Go through the listing below from the line containing "Image resolution: width=1320" to its last line, retyping each line exactly and nothing else.
:: AVAILABLE DATA ::
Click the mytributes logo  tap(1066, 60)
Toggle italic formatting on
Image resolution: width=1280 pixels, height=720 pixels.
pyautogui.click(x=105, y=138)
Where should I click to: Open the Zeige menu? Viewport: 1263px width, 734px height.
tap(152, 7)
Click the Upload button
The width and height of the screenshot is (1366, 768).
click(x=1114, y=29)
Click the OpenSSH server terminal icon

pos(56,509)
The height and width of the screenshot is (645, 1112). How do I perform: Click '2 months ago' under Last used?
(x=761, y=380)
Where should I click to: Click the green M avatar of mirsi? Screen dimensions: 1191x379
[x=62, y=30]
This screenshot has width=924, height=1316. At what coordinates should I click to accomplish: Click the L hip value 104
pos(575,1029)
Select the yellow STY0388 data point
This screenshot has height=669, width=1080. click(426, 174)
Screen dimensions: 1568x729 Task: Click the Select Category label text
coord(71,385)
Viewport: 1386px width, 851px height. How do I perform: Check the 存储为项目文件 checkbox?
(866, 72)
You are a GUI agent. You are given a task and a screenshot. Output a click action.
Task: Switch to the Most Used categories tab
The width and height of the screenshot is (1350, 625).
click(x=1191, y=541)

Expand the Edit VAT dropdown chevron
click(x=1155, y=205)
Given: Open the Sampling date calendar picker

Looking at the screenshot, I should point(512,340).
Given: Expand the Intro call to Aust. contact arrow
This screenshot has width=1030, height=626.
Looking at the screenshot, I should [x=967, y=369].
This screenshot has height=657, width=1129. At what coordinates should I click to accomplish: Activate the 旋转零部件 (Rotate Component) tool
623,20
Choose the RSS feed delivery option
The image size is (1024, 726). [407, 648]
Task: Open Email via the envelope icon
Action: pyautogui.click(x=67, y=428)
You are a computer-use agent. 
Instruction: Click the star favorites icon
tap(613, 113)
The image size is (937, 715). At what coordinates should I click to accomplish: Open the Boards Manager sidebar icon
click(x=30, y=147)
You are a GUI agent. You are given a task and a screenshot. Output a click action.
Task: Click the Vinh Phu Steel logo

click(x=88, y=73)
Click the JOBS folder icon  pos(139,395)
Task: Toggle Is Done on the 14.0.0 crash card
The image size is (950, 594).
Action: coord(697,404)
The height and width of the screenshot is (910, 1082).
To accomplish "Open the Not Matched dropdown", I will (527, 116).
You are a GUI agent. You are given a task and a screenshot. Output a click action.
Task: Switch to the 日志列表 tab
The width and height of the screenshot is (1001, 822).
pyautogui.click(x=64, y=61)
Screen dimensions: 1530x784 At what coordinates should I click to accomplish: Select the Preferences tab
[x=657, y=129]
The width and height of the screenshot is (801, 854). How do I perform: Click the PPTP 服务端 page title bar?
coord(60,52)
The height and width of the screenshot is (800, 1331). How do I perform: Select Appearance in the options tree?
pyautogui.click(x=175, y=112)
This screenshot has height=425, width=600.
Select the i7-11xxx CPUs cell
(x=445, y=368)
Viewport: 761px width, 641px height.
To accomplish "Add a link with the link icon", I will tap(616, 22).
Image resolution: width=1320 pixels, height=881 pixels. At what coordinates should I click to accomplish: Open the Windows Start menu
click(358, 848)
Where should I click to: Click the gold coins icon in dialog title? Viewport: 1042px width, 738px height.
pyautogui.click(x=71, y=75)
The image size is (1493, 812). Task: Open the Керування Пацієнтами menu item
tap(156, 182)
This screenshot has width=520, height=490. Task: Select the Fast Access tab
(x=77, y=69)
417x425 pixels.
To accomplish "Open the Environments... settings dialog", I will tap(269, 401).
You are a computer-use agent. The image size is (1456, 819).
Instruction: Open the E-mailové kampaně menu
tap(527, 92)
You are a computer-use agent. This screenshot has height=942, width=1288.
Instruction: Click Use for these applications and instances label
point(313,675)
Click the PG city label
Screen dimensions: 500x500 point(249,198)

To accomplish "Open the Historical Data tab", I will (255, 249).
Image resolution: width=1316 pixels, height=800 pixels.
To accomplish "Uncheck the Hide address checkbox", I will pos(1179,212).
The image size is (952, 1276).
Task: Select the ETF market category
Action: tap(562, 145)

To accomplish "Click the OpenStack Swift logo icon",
:::
RESPONSE ::
Image resolution: width=1320 pixels, height=881 pixels. At what coordinates should I click to accomplish: Open the Windows Start menu
click(358, 848)
Where should I click to: Click the gold coins icon in dialog title? Viewport: 1042px width, 738px height.
pyautogui.click(x=71, y=75)
The image size is (1493, 812). Task: Open the Керування Пацієнтами menu item
tap(156, 182)
This screenshot has width=520, height=490. Task: Select the Fast Access tab
(x=77, y=69)
417x425 pixels.
To accomplish "Open the Environments... settings dialog", I will tap(269, 401).
You are a computer-use agent. The image size is (1456, 819).
Instruction: Open the E-mailové kampaně menu
tap(527, 92)
You are a computer-use agent. This screenshot has height=942, width=1288.
Instruction: Click Use for these applications and instances label
point(313,675)
Click the PG city label
Screen dimensions: 500x500 point(249,198)

To accomplish "Open the Historical Data tab", I will (255, 249).
Image resolution: width=1316 pixels, height=800 pixels.
To accomplish "Uncheck the Hide address checkbox", I will pos(1179,212).
The image size is (952, 1276).
Task: Select the ETF market category
Action: tap(562, 145)

To accomplish "Click the OpenStack Swift logo icon",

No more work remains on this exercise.